Tánaiste and Defence Minister Micheál Martin has defended the decision to send Irish Defence Forces troops to train the Ukrainian military.
As part of the European Union Military Assistance Mission, 30 Irish soldiers will help to train the Ukrainian armed forces “in respect of their capability in military combat,” Martin said.
These include areas such as bomb disposal, removing mines, and providing medical aid. He added that this training will take place “on European soil.”
“It is not too great an ask for this country to make, and it does not threaten our neutrality in any shape or form, which is defined by non military alliance,” the Tánaiste said.
“We are not members of NATO, we have no intentions or any immediate plans whatsoever to join NATO.”
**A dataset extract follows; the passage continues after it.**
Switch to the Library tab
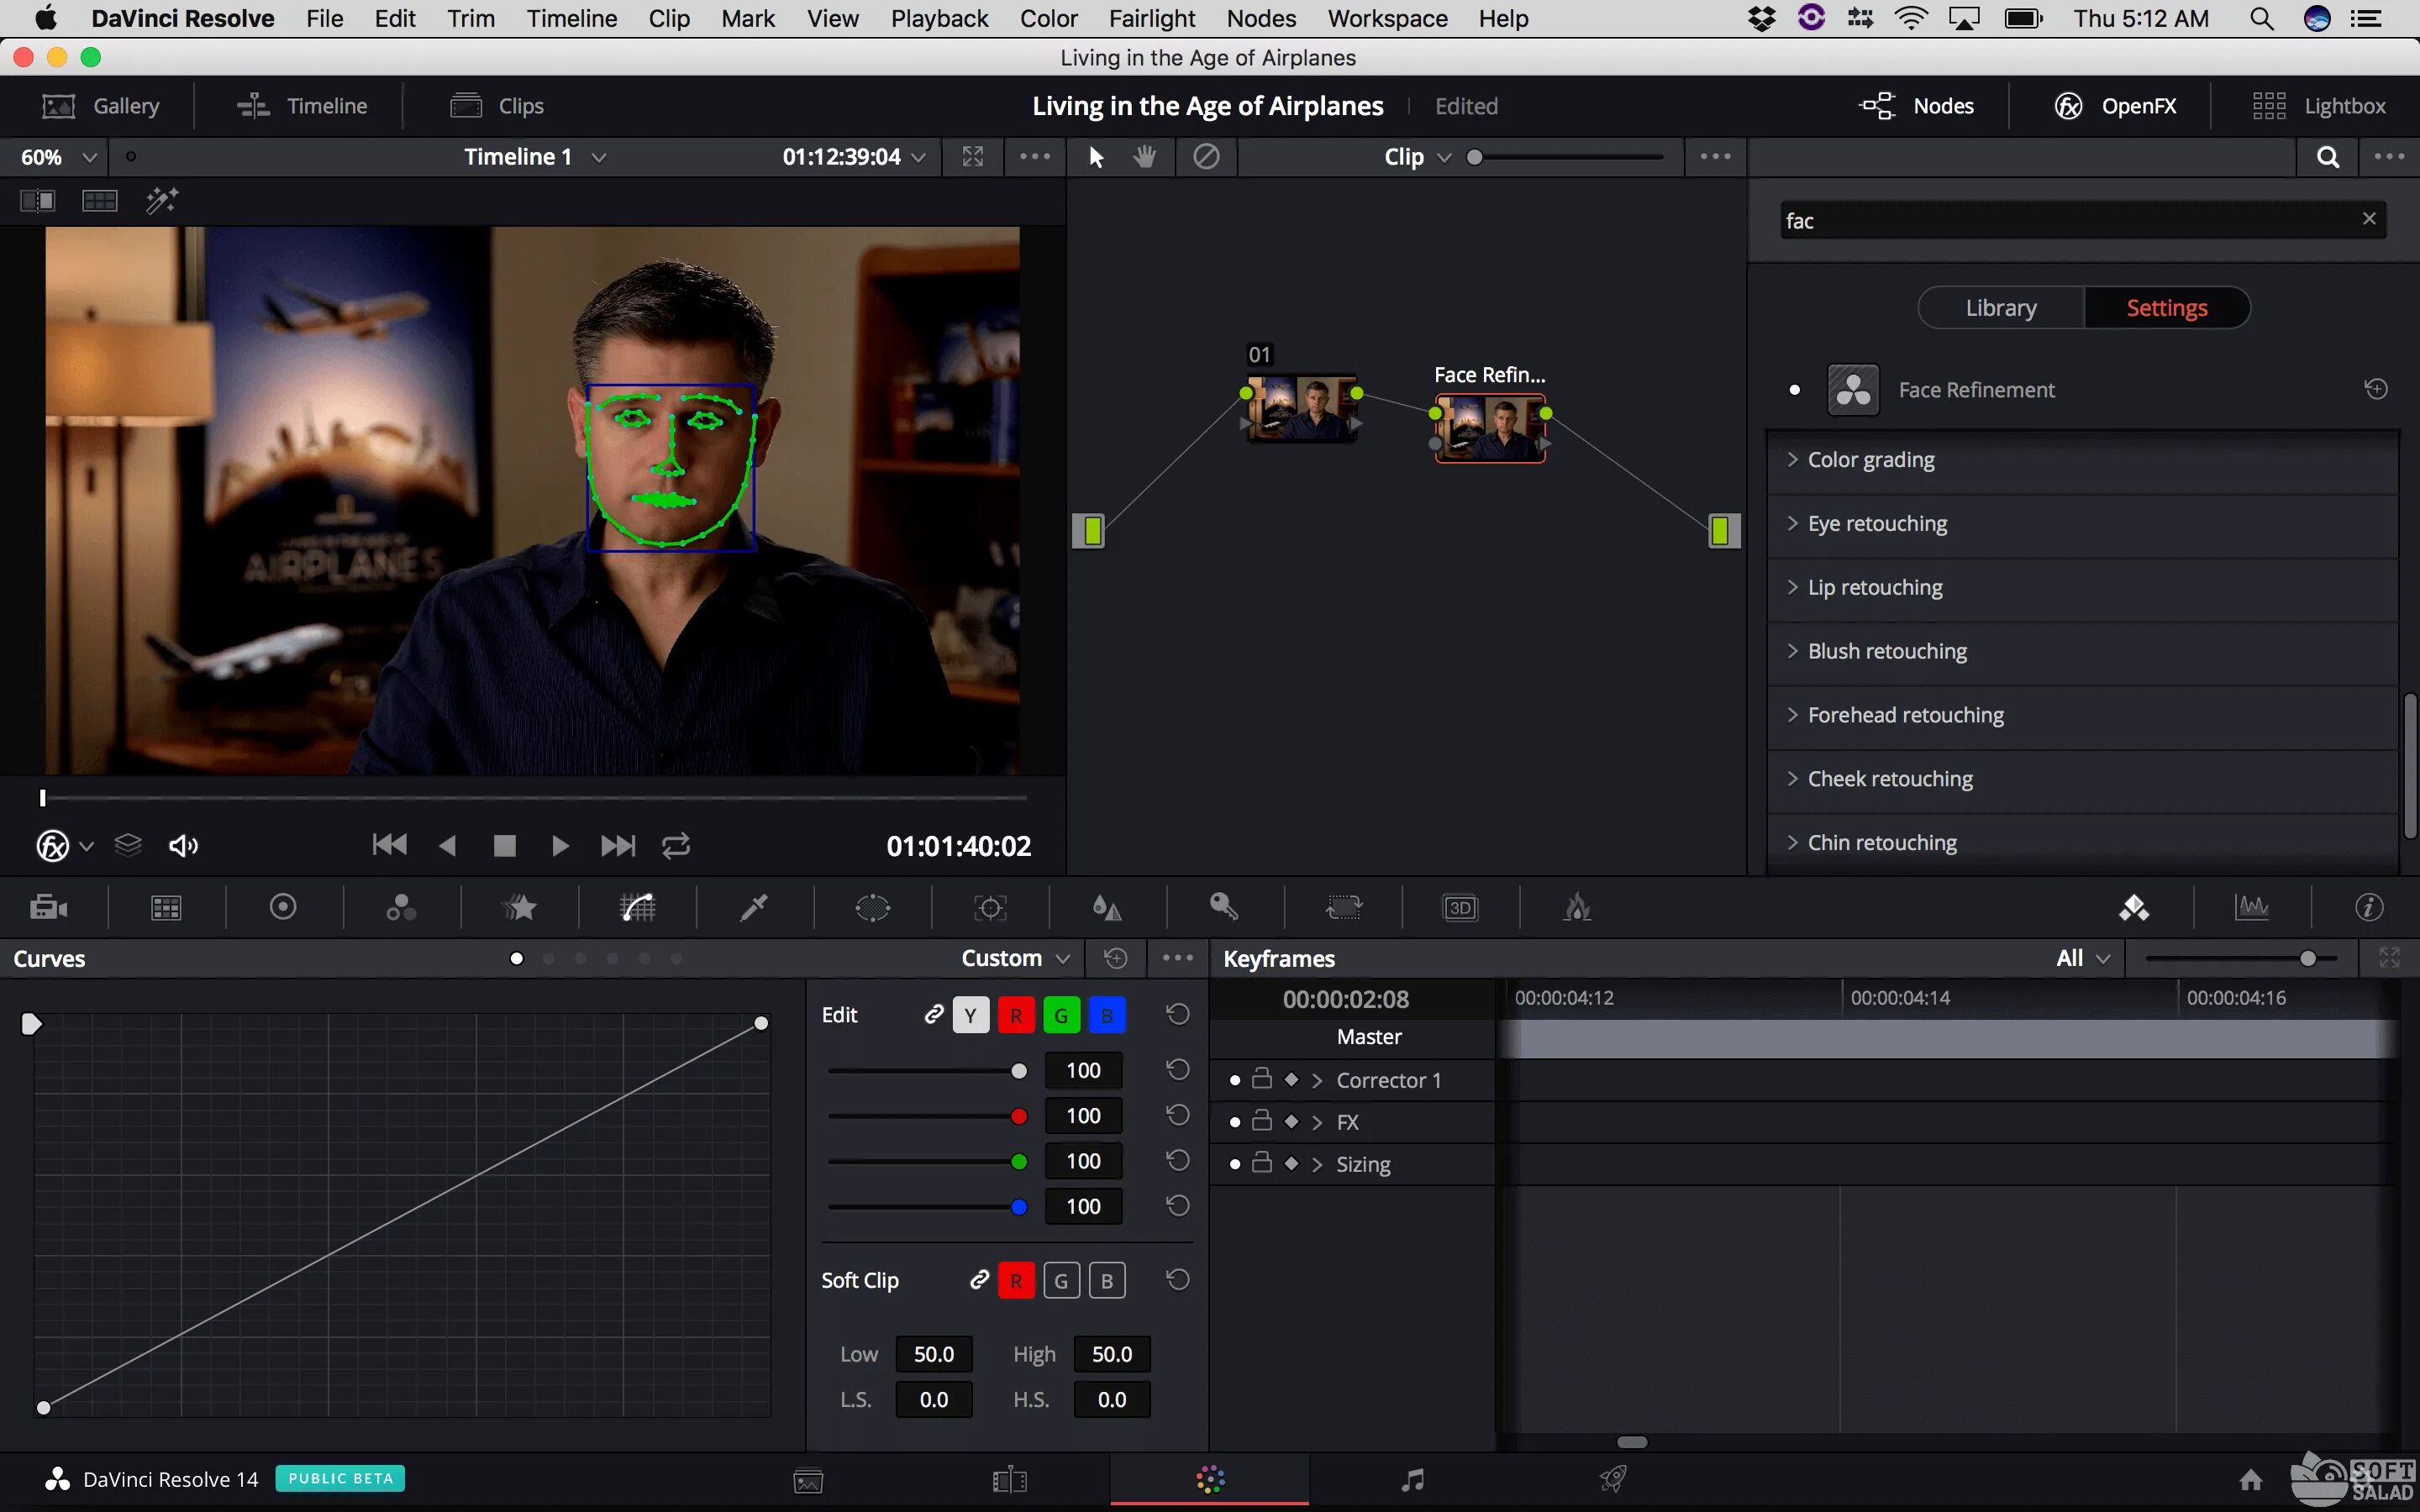 click(2000, 308)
The remarks came after People Before Profit TD Richard Boyd-Barrett said that the move represented a “flagrant breach of our neutral status.”
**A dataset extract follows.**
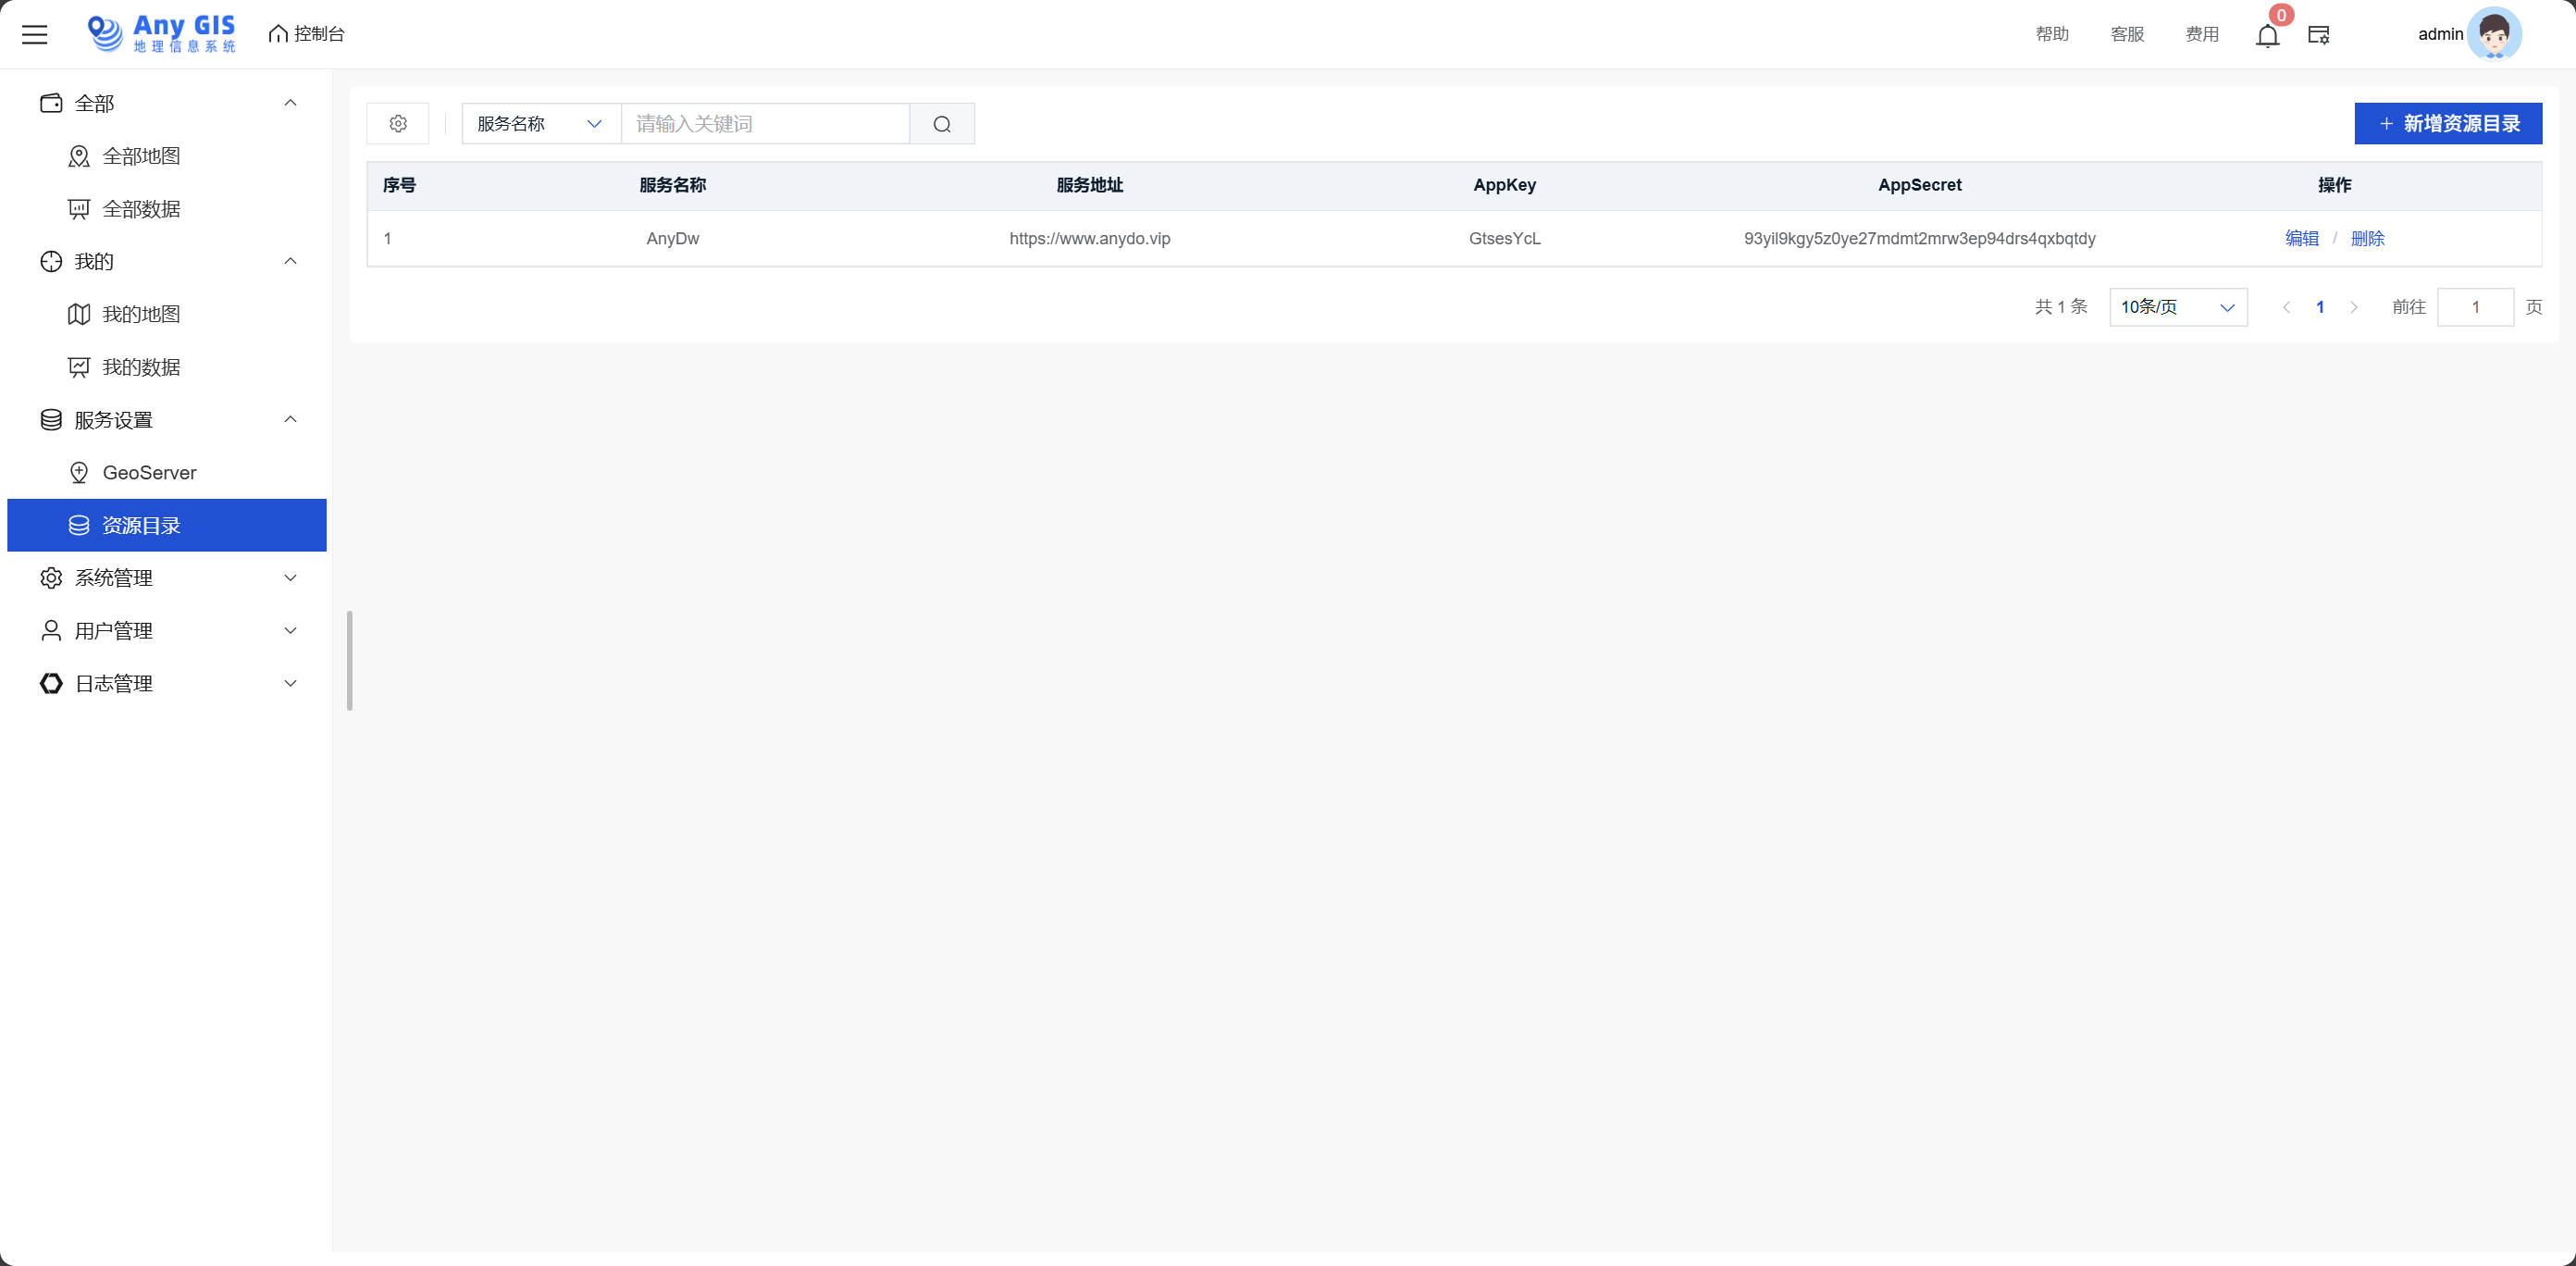
Task: Click 新增资源目录 button
Action: click(2447, 124)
He added that Ireland should be “using its voice on the international stage to call for peace, negotiations and to stop the terrifying escalation of this conflict that we are witnessing, which could bring the world to the brink of conflict.”
Boyd-Barrett further denounced NATO’s “bloody history,” and accused the alliance of planning to escalate the conflict “to the terrifying possibility that we could have a nuclear situation.”
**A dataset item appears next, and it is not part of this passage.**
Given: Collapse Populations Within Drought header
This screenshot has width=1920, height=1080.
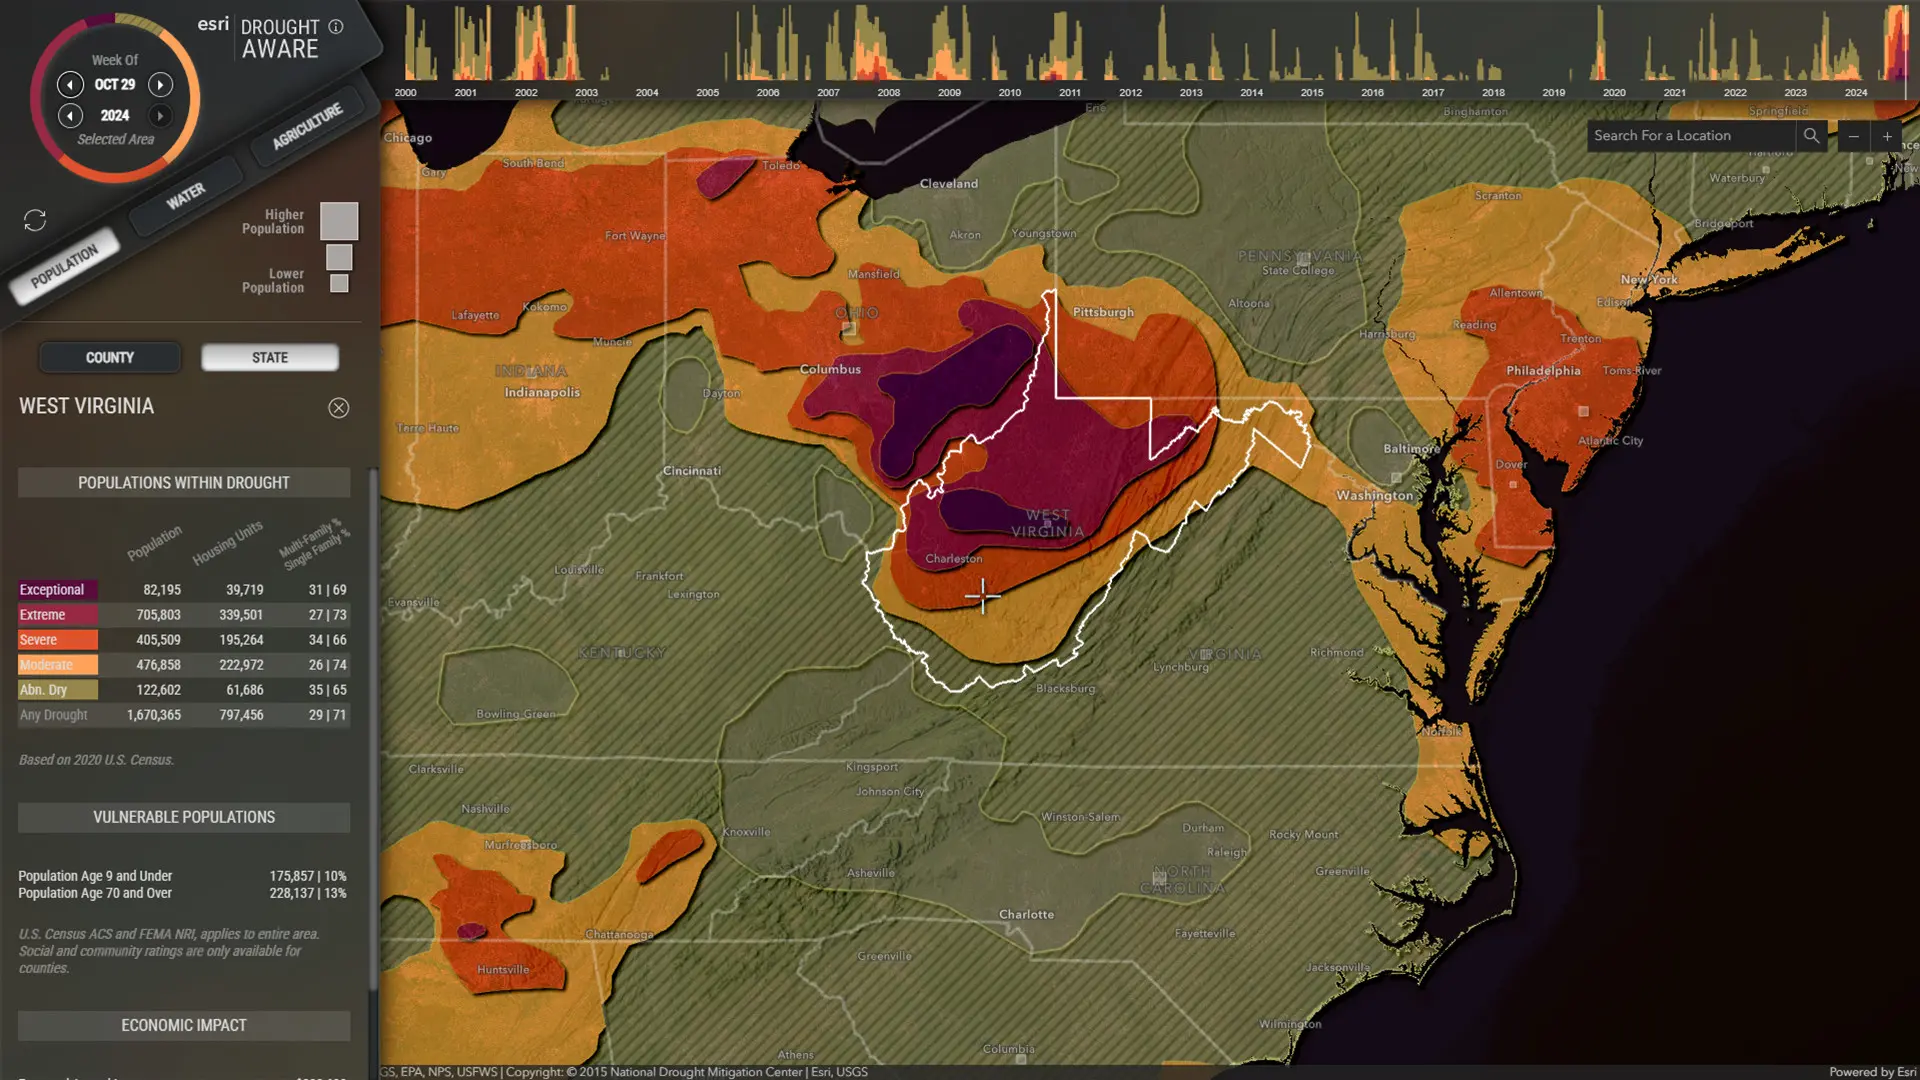Looking at the screenshot, I should 184,483.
Martin responded that these comments were “deeply disturbing and unfair.”
“You’ve asserted there in a very distorted manner, the idea that NATO wants to escalate the war on Ukraine to a nuclear status,” he said.
“That is a disgraceful thing to say and it’s a wrong thing to say.”
He added that Germany and France had done “everything they could to persuade Putin not to launch that war,” and that Russia is the only country that had suggested “the use of nuclear weapons in the context of this war.”